* begin Excerpted text *

Onix Text Retrieval Toolkit
API Reference

API
Function List
Topical List

Main Index

Introduction
Calling Sequences
Query Processing
Relevancy Ranking
Data Types
Error Handling
   
Support
   
Lextek Products
Onix Text Retrieval Engine
Lextek Document Profiler & Categorizer
Brevity Document Summarizer
RouteX Routing Engine
Language Identifier

INDEXING

Indexing is the most important part of the process for making your text searchable. Onix assigns a record number and word number for each word you index. This information is compiled to create an index much like the index you might find in the back of a text book. This index makes searching extremely fast. It is much faster than searching every word, looking for matches to the word you're looking for.

To begin indexing, you must first start an indexing session by calling ixStartIndexingSession(). Once you've started the indexing session, indexing is very simple. For each word in a document or record, you simply need to call the function ixIndexWord. When you have reached the end of a record or document call ixIncrementRecord. You may then continue to call ixIndexWord for the words in your next document or record.

Note: ixIncrementRecord should only be called if there is more data to index and should not be called immediately prior to a call to ixEndIndexingSession. This is a frequent error by people just starting with Onix. ixEndIndexingSession automatically closes the current record, so there is no need to increment the record. If you do you would be creating an empty record. This can throw off the calculations of many users who consider the record number to be significant. Because of this Onix flags calling ixEndIndexingSession with an empty record as an error.

The most important unit of indexing for Onix is the record. A record is simply a chunk of text. It functions much like records in more traditional databases as each search looks for individual records. Thus when you use a query term, such as and (&), you are looking for each record where all the query terms appear. You can think of a record as the basic unit you search for.

An analogy might help explain this notion of a record. In the index in back of a text book, each word has page numbers associated with it. You uses those page numbers to go to a page of text. For the book's index, each page is a record. Now with computers most people don't use page numbers as their index unit. Instead they use whole documents or paragraphs. However what text you decide belongs "together" as a record is up to you. You begin and end records by calling ixIncrementRecord. You can make the boundaries of a record anything you wish, depending upon your application's needs.

* end Excerpted text *

* **Jobs**:
a - Name every Onix function that the Onix indexing page above mentions by name.
b - Copy word for word the stretch of the Onix indexing page from "Lextek Products" through "you're looking for.".
c - Write the next part of the Onix indexing page, picking up right after its last sentence.

* begin Given information *

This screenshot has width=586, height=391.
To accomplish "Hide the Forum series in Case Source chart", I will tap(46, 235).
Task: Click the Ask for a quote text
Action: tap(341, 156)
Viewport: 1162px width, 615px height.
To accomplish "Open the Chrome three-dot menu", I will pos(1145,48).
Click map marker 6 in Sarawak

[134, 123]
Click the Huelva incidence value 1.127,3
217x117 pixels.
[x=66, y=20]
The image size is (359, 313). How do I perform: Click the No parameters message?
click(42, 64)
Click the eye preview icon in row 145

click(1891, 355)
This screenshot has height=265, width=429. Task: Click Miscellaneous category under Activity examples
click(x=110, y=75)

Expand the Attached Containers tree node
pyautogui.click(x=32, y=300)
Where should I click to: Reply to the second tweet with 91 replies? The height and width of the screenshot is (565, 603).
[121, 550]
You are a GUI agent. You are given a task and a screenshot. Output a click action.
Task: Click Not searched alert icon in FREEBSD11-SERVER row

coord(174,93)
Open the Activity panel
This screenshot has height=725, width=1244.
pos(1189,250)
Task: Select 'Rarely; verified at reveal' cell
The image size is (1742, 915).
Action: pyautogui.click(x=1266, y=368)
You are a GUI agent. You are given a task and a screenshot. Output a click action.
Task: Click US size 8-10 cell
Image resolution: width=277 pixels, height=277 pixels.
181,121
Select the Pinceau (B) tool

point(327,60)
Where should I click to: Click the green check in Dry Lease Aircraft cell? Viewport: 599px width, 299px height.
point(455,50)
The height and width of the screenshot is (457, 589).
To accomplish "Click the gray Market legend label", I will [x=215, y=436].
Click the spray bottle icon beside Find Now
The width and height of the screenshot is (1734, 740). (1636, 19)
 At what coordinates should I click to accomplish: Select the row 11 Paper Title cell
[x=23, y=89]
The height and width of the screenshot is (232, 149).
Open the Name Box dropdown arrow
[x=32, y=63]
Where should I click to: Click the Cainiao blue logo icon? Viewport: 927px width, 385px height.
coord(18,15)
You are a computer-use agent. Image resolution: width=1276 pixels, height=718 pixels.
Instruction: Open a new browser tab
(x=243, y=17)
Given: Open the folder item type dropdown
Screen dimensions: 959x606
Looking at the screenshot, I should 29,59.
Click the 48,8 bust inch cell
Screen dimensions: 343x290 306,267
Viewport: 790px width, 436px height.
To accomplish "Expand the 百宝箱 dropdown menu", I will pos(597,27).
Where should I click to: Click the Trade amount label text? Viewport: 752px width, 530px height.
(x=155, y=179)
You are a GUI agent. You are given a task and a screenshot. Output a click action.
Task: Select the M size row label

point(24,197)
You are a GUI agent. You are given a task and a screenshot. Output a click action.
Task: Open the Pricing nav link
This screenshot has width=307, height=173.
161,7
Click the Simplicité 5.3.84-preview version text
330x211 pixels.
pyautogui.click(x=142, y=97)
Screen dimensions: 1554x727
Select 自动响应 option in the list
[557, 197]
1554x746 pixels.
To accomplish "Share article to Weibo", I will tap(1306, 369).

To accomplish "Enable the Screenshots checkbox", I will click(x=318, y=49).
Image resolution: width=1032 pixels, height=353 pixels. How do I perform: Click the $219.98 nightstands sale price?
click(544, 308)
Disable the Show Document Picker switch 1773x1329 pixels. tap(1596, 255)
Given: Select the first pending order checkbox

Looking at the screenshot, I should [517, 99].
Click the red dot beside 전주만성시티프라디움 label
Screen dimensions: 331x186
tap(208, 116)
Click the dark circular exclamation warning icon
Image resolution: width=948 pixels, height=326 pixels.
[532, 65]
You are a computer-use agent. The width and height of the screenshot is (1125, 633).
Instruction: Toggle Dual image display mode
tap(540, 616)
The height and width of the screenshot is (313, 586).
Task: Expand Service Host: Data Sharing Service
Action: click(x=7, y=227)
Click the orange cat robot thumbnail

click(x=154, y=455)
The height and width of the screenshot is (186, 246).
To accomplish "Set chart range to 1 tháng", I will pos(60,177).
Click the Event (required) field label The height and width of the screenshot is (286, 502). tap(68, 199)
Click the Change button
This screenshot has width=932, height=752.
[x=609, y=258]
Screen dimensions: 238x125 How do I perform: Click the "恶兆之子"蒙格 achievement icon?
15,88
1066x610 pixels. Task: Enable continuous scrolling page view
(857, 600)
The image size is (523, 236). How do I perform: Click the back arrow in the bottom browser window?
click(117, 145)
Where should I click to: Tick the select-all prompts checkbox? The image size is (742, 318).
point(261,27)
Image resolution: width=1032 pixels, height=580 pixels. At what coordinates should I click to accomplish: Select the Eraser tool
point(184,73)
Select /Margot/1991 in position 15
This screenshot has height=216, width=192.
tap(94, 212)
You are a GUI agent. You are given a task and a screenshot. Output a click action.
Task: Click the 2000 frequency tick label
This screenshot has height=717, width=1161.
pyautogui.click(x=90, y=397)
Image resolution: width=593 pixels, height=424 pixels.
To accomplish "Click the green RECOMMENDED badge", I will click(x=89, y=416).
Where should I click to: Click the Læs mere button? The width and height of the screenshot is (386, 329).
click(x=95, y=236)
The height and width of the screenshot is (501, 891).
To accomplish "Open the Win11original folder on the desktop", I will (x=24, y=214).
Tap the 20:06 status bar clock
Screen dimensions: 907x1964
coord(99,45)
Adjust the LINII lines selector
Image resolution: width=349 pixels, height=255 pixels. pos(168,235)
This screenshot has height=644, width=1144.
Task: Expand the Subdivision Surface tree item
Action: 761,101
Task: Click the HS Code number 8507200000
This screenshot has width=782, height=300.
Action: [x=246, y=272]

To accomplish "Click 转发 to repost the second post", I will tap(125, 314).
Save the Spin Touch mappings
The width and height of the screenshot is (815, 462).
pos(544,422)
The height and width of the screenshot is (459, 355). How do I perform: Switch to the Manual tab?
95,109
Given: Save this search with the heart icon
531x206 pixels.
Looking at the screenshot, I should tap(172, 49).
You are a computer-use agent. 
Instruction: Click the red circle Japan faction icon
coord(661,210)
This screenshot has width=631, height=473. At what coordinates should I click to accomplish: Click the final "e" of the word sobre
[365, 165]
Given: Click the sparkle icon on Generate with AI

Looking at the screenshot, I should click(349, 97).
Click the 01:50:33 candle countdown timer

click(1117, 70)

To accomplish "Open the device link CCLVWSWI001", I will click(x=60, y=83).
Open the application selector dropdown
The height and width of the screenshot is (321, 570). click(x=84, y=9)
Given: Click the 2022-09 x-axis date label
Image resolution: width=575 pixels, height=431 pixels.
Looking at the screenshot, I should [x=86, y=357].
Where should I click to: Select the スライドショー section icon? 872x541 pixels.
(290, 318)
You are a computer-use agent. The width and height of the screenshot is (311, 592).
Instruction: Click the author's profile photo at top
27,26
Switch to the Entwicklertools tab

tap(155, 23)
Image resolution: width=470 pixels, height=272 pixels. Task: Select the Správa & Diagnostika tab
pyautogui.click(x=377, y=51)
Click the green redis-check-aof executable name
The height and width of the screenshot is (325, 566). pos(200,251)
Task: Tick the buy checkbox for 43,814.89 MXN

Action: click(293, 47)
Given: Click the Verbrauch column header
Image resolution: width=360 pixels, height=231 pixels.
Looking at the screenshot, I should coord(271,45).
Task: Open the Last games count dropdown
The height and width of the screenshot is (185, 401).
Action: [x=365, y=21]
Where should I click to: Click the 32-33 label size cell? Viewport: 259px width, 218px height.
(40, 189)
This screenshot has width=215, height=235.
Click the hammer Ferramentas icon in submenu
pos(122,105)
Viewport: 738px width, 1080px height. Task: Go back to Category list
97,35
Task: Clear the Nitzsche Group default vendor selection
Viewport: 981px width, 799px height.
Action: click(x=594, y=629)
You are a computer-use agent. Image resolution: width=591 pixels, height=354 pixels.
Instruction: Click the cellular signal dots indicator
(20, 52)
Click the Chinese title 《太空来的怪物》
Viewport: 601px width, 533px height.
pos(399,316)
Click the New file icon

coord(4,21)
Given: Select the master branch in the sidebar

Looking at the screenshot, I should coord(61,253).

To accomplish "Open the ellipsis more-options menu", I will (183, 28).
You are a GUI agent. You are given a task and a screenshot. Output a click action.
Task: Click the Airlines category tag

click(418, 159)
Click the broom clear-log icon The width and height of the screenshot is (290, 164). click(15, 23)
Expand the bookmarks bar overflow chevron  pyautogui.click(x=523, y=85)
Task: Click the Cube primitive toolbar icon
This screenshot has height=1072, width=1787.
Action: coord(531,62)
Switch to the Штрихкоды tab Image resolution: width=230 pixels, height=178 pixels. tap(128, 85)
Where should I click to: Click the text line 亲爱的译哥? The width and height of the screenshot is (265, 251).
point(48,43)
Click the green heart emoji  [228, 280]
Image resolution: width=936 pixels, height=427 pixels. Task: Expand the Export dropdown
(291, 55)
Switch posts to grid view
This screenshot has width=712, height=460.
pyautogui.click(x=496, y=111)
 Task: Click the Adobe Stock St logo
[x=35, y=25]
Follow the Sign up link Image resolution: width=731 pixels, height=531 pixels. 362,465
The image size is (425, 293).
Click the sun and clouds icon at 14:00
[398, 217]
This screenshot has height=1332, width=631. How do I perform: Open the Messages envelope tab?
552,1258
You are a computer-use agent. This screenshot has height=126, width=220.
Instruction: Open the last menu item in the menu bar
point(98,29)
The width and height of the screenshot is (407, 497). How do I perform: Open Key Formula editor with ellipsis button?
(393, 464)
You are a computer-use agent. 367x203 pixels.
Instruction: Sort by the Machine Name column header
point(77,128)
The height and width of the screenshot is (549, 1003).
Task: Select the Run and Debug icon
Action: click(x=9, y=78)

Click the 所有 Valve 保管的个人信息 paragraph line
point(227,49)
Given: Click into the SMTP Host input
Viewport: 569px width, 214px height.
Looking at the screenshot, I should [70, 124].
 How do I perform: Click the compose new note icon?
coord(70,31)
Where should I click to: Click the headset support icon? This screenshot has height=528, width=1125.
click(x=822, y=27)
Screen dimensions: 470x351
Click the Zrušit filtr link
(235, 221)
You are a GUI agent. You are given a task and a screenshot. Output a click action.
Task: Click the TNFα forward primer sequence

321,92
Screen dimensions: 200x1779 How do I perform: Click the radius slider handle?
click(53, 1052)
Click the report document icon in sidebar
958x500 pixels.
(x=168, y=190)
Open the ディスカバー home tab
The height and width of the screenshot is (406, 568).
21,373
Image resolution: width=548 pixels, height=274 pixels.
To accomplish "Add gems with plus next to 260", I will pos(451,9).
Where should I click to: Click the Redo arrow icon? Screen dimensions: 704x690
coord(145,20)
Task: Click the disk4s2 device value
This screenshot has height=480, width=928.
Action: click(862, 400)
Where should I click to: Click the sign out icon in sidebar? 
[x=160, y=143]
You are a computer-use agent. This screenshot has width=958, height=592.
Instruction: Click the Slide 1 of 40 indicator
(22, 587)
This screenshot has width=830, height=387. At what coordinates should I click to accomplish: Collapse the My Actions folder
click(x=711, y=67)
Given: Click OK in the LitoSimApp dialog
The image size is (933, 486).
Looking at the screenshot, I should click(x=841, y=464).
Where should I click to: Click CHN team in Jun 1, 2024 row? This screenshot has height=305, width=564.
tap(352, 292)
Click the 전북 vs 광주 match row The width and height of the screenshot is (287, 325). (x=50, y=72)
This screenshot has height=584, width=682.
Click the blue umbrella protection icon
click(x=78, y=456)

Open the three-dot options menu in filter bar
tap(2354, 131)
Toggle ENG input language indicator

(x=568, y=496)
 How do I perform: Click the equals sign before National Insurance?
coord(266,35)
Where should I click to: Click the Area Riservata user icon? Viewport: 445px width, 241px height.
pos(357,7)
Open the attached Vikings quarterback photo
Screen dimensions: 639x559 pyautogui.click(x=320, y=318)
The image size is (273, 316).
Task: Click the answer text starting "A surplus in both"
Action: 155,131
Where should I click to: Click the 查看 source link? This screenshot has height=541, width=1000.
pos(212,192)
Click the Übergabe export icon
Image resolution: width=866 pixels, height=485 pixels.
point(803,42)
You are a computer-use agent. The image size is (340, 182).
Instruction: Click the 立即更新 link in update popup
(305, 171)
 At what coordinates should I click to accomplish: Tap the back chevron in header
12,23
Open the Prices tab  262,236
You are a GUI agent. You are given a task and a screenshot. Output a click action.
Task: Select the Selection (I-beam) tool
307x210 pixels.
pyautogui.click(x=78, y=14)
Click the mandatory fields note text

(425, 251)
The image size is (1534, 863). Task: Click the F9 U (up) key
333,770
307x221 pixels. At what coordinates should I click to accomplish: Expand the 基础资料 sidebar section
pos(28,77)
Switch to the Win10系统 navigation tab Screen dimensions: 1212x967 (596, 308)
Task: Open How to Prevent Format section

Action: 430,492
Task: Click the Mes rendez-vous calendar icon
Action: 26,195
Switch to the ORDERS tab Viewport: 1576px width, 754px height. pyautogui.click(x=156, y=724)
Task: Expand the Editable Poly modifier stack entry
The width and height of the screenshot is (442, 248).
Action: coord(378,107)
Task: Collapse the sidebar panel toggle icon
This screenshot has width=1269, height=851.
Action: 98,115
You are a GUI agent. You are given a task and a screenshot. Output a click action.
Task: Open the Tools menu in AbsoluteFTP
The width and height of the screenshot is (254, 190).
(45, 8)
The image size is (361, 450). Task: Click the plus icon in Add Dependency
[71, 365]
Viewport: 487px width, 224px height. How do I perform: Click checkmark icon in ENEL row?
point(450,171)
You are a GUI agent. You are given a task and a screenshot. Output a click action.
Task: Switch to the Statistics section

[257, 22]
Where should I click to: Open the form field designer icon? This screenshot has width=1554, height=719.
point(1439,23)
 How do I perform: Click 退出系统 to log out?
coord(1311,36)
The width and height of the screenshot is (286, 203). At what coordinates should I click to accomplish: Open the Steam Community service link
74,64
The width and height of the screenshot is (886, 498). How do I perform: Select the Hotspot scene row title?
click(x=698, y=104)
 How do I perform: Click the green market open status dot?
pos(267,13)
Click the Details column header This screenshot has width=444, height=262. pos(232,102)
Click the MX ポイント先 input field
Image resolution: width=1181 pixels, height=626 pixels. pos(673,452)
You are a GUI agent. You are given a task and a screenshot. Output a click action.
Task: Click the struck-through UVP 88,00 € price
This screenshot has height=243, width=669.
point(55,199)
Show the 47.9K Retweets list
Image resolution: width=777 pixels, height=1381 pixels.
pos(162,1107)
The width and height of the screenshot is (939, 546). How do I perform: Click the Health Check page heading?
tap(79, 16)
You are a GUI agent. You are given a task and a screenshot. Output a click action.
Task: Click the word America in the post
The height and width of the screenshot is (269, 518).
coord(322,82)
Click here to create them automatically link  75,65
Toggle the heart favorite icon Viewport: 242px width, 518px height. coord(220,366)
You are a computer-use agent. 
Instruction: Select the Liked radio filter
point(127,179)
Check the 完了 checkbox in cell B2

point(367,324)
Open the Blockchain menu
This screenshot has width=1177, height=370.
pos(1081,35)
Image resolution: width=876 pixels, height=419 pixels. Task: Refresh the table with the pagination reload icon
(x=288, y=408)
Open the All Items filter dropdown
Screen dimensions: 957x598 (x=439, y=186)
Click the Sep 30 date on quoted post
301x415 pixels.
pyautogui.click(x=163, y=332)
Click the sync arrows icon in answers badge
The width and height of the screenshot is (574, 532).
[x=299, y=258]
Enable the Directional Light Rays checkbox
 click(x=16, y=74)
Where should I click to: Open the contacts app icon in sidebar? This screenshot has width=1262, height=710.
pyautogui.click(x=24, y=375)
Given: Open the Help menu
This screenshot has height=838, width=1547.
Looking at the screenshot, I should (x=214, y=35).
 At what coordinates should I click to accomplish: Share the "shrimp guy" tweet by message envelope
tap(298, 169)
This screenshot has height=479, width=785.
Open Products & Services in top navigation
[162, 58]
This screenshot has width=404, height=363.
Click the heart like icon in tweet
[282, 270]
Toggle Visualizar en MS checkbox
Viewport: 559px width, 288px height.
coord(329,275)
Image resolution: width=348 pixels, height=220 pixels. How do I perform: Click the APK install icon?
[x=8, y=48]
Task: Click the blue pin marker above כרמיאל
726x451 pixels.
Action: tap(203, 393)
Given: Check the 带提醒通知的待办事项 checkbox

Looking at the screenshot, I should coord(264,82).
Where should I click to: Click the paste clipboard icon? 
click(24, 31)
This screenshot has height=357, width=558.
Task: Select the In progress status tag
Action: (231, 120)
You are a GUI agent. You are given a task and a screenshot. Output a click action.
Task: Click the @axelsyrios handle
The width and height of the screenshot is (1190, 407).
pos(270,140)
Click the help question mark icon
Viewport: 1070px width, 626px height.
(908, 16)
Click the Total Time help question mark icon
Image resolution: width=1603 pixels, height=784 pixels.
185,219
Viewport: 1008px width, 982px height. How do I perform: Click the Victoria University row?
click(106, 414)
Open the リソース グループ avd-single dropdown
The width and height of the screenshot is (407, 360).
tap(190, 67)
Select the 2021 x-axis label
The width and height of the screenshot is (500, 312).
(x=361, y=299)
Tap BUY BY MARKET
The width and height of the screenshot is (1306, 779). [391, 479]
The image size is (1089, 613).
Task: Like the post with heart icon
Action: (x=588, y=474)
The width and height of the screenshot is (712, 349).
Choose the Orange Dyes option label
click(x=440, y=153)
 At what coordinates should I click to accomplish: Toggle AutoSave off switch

* end Given information *

* **Answers to the exercise**:
a -
ixStartIndexingSession()
ixIndexWord
ixIncrementRecord
ixEndIndexingSession

b -
Lextek Products
Onix Text Retrieval Engine
Lextek Document Profiler & Categorizer
Brevity Document Summarizer
RouteX Routing Engine
Language Identifier

INDEXING

Indexing is the most important part of the process for making your text searchable. Onix assigns a record number and word number for each word you index. This information is compiled to create an index much like the index you might find in the back of a text book. This index makes searching extremely fast. It is much faster than searching every word, looking for matches to the word you're looking for.

c -
The following pseudocode shows how you would index a document. Note that it assumes you've already opened an index.

IndexingEngine = ixStartIndexingSession()
while( NotDone ) {
for(EveryWordInTheCurrentDocument) {
ixIndexWord(Word);
}
if( MoreDataToIndex ){
ixIncrementRecord()
}
}
ixEndIndexingSession()


Stemming

Some people choose to "stem" the words they index as they index them. The process of stemming a word reduces words to what is called a normalized form. The idea is that all the different forms of a word are indexed as a single term. Thus the words "run", "running", "ran" and "runs" are all indexed as the same term. This would allow a user to find all the forms of a word with a single query. A stemmer does not always generate a real word. That is not its goal. The goal is to have all forms of a word indexed as the same term. So if you are not showing your wordlist to your users, stemming can be an effective tool. However, since stemming does not always generate real words, it is not always a good idea to show a stemmed wordlist to users as they are likely to be confused without an explanation. Onix includes a copy of the Porter stemmer which has been found to be one of the best and fastest stemming algorithms available for English.

Note: As you might expect, in order to search an index which contains stemmed terms, the query must have its terms stemmed as well.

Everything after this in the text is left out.